Valentino appendix is a well-described though uncommon situation where a perforated DU is misdiagnosed as appendicitis. Clinical signs of appendicitis are due to inflammatory contents trickling down the right paracolic gutter and thus presenting with tenderness and guarding involving the right lower abdomen. This uncommon clinical scenario is a good example of the importance of careful history-taking before attempting physical examination. The sequence of pain in appendicitis has a distinct pattern due to involvement of two distinct pain pathways. The initial pain is due to stimulation of the visceral pain pathway arising from a mid-gut derivative; hence it is poorly localised and felt around the peri-umbilical area. Once inflammation involves the peritoneal surface of the appendix, the predominant pain type becomes somatic due to parietal peritoneal inflammation. This is sharp in character and predominantly experienced in the right lower quadrant to start with. This change in location and character is important diagnostically and is known as shifting or migration of pain.
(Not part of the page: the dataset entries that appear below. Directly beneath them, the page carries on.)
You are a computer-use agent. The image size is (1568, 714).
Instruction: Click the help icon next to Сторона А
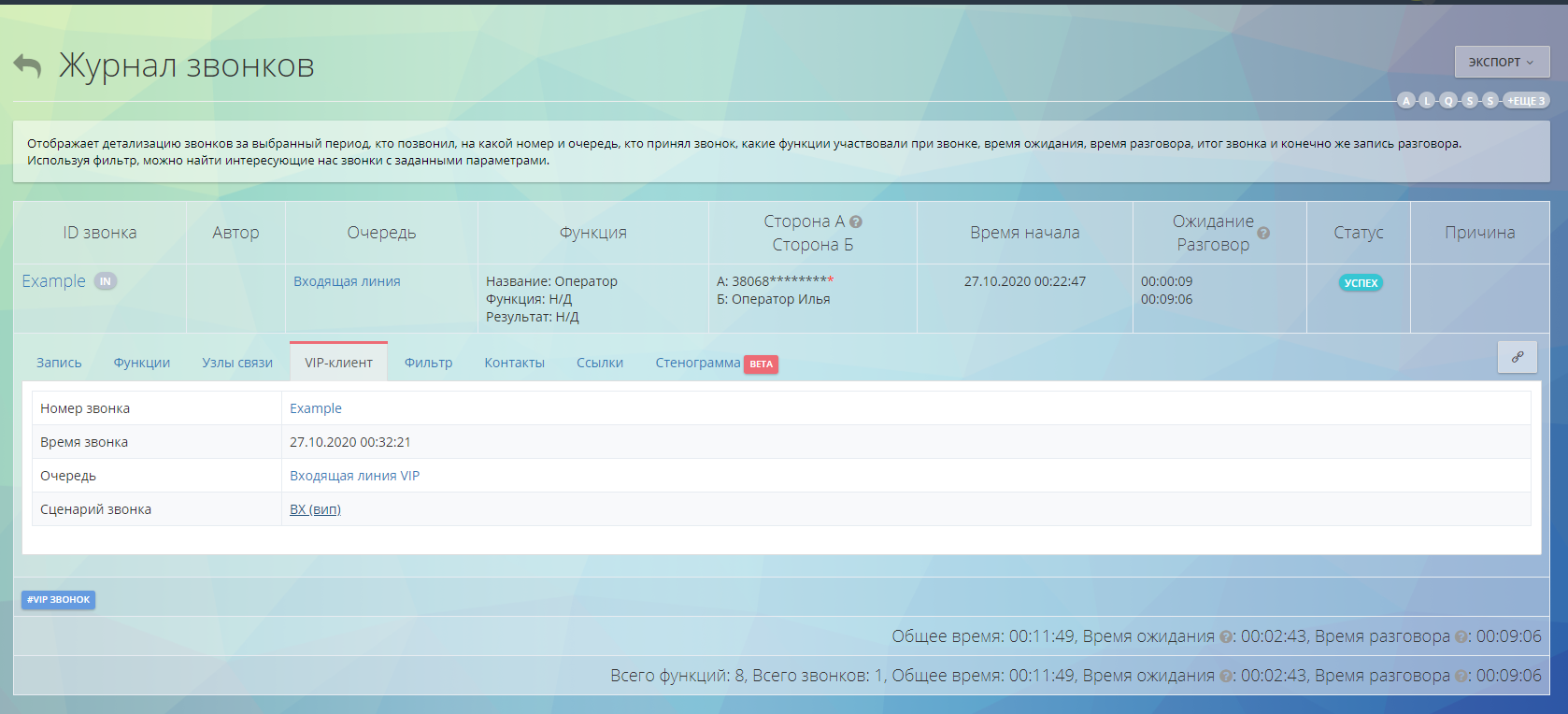point(856,221)
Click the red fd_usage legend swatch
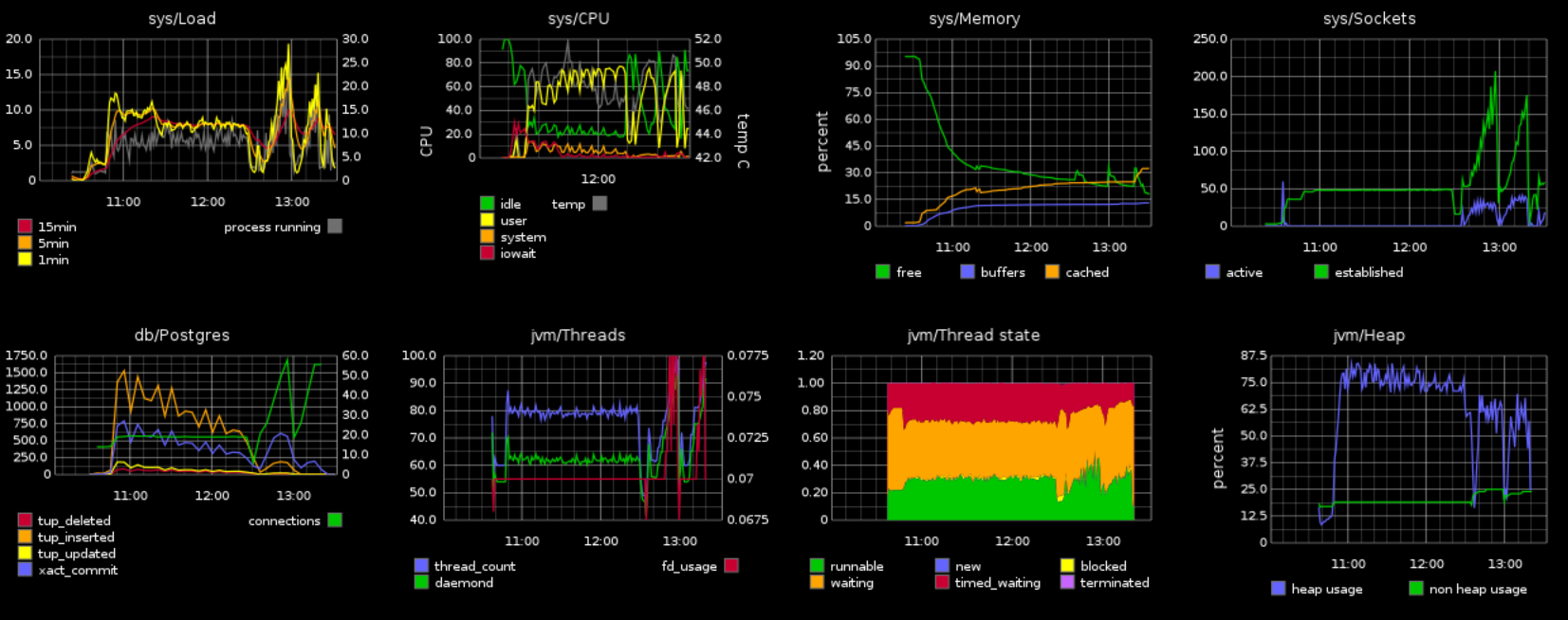 click(731, 566)
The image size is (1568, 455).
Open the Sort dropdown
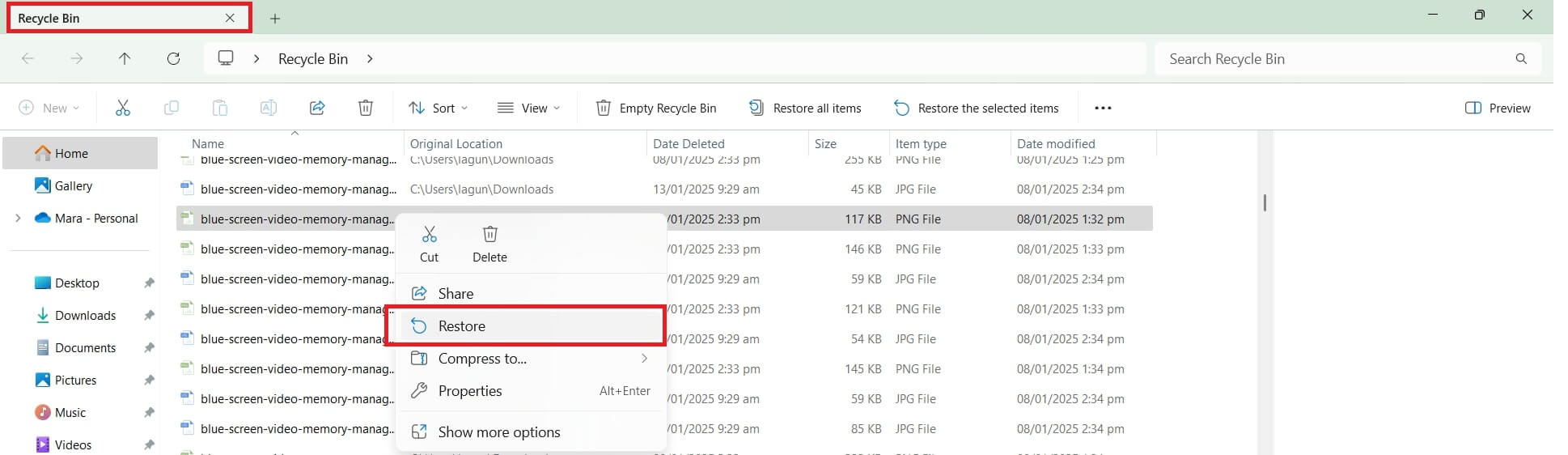tap(439, 108)
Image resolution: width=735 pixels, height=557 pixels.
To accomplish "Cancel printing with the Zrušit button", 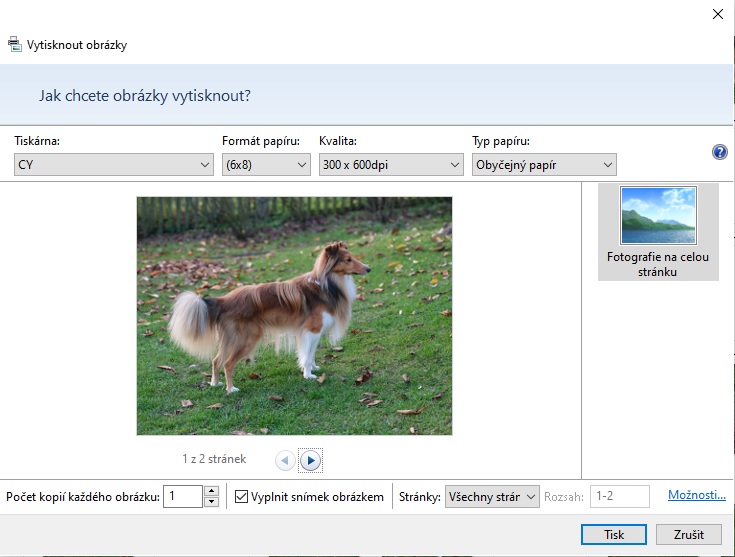I will 689,534.

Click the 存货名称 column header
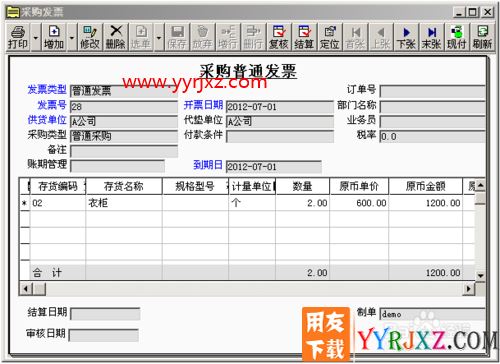(124, 186)
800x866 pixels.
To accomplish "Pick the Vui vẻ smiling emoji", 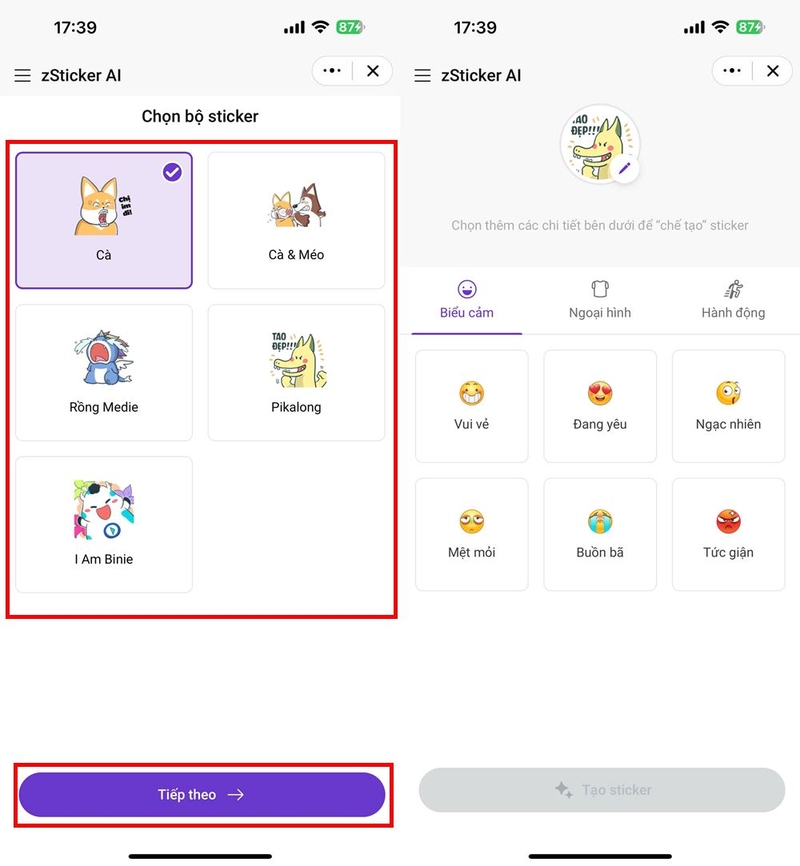I will click(471, 393).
Pain due to perforation of a DU is fundamentally different. The event is very sudden and almost always severe to start with, there may be a longer history of upper abdominal pain with relationship to meals in some patients; this almost always is distinctly different than the presenting complaint. The pain of perforation is due to exposure of the peritoneal cavity to irritant upper gastrointestinal contents and is somatic in nature from the onset. The change in location is not accompanied with a change in character of pain and is more akin to radiation rather than shifting/migration of pain.
The correct diagnosis should also be suspected if the surgeon is faced with bile stained contents in the right iliac fossa (RIF) with an inflamed but not perforated appendix. With a classical right lower quadrant incision for appendectomy it would typically not be possible to visualise a perforated DU. Faced with such a possibility, the safer thing to do would be to close the primary incision and undertake a formal laparotomy through a upper midline incision. Another approach would be to undertake a \'reverse conversion\'.6 Here an open procedure is converted into a diagnostic laparoscopic approach after closing the primary incision.
With laparoscopic appendectomy rapidly gaining ground, it is possible that the low incidence of missed perforated DU would be eliminated completely at some time in the future.
Appendicitis is a common surgical emergency. The diagnosis is mostly clinical and based on history and physical examination. One of a number of disease conditions that may superficially mimic this clinical picture is a perforated DU. Correct preoperative differentiation should be possible in the vast majority of cases. But surgeons undertaking appendectomies through right lower quadrant incisions should suspect a perforated DU if faced with bile-stained fluid in the peritoneum, especially in the presence of a non-perforated appendix.